Laras mendesah pelan dan meminta test pack sebelum berlari ke toilet. Dhisti melongo melihat kelakuan saudaranya. Laras memegang alat itu dengan gemetar berharap muncul tanda negatif. Bisa saja dia hanya kecapekan atau ada gejala penyakit lain. Laras membulatkan mata menyadari tanda yang terbentuk.
"Positif?" ucap Laras lirih. Ia tidak salah melihat seiring lirihannya yang menjelma teriakan. "Nggak! Mana mungkin?"
Dhisti terperanjat dan berjalan ke pintu. "Mbak, ada apa?"
Laras membawa test pack itu sebelum keluar menemui saudaranya. "Telepon Damian sekarang juga."
Dhis kembali melongo memperhatikan Laras.
"Kenapa bengong? Bosmu itu udah kurang ajar, Dhis. Karena dia, aku hamil."
Seperti terpaku di tempat, Dhisti menatap saudaranya. Dhisti mencerna perkataan Laras yang bagai petir di siang bolong. Damian yang ia sukai melakukan hal itu pada Laras?
"Maksudnya, Mbak? Ah, Mbak yakin?" tanya Dhisti, setelah berhasil menguasai diri.
Laras menatap saudaranya dengan tajam sebelum menunjukkan hasil itu di hadapannya. "Lihat, nih. Kamu pikir aku ngarang?"
Dhisti membulatkan mata menyadari tanda yang membentuk tanda plus di alat itu. Semua katanya tertahan di tenggorokan. Ia tak menyangka Damian melangkah di luar prediksinya.
"Cepet hubungin dia, Dhis. Aku perlu bicara sekarang."
Dengan hati tak karuan, Dhisti mengambil gawai dan mencari kontak lelaki itu.
Di seberang, Damian yang masih berkutat dengan pekerjaannya mengabaikan telepon salah satu karyawannya. Laras mengetik pesan dan tak lama lelaki itu menghubunginya.
"Ra, kenapa?"
"Gila kamu, Dam. Aku hamil."
Damian tercekat. Mouse yang ia genggam bagai membeku.
"Kamu yakin, Ra?"
Laras berdecak. "Masih bisa kamu nanya begitu, Dam? Pikir apa yang kamu lakuin malam itu."

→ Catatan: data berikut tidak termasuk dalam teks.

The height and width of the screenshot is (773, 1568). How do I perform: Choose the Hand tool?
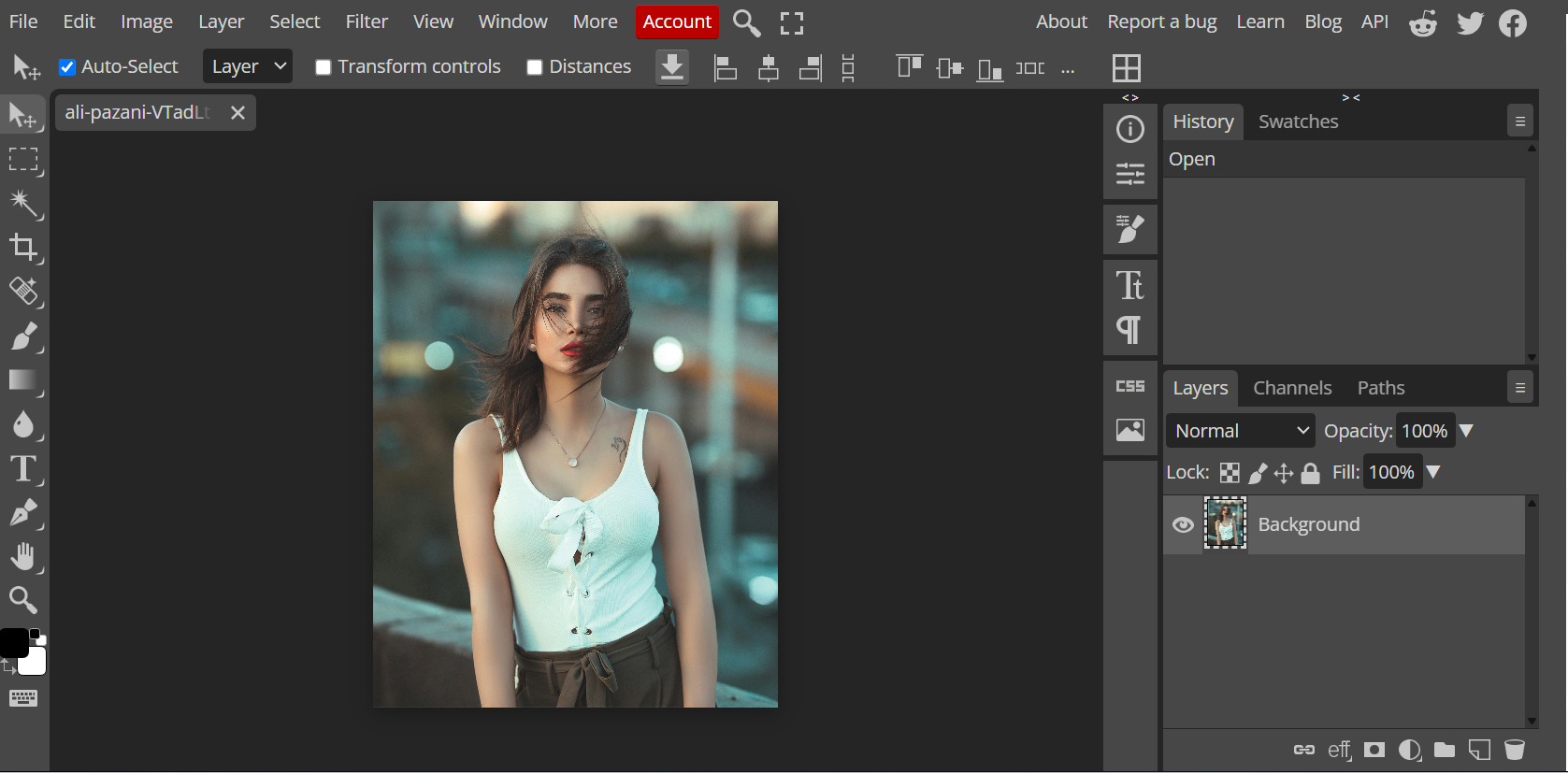(x=23, y=556)
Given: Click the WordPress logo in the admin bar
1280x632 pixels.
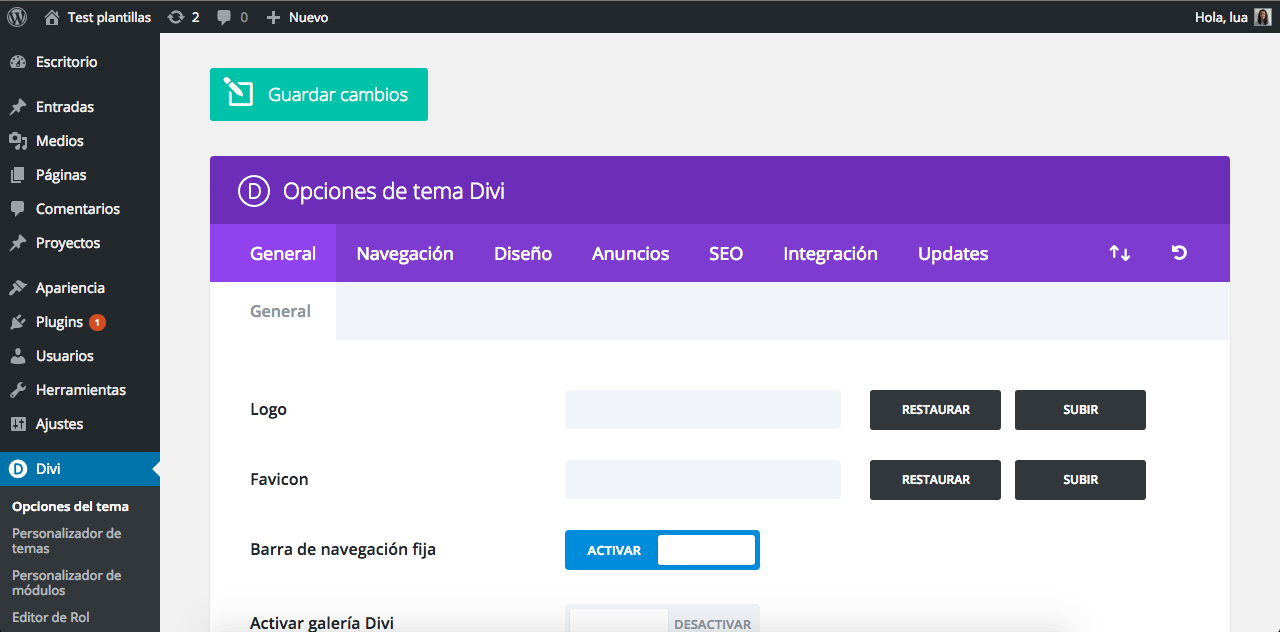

Damian mengembuskan napas dan beranjak dari tempatnya. "Ra, aku nggak ada maksud buruk. Aku akan menikahimu dan bertanggung jawab dengan anak itu."
Laras menggeleng. "Nggak semudah itu, Dam. Kamu udah buat semuanya hancur. Masa depanku, keluargaku."
Damian menutup kedua matanya. "Tenang, Ra. Aku akan bicarakan ini dengan kedua orang tua kita."
"Terserah. Yang jelas aku nggak sudi melihat anak ini."
Laras mematikan telepon membuat Damian tak menentu. Begitu pula dengan Dhisti yang tercekat mendengar percakapan keduanya.
"Aku nggak bisa begini, Dhis. Aku harus aborsi," ujar Laras mantap.
Dhisti terperanjat, hampir jatuh dari duduknya. "Mbak, jangan. Itu bisa membahayakan Mbak juga."
Laras menggeleng. "Kamu nggak ngerti Dhis. Ini hidupku jadi kamu nggak usah ikut campur."
Dhisti tidak tahu apa yang harus ia lakukan. Semua ini begitu cepat, membawanya dalam pusaran dalam yang tak berujung. Yang jelas, semua akan terasa berbeda sejak hari ini.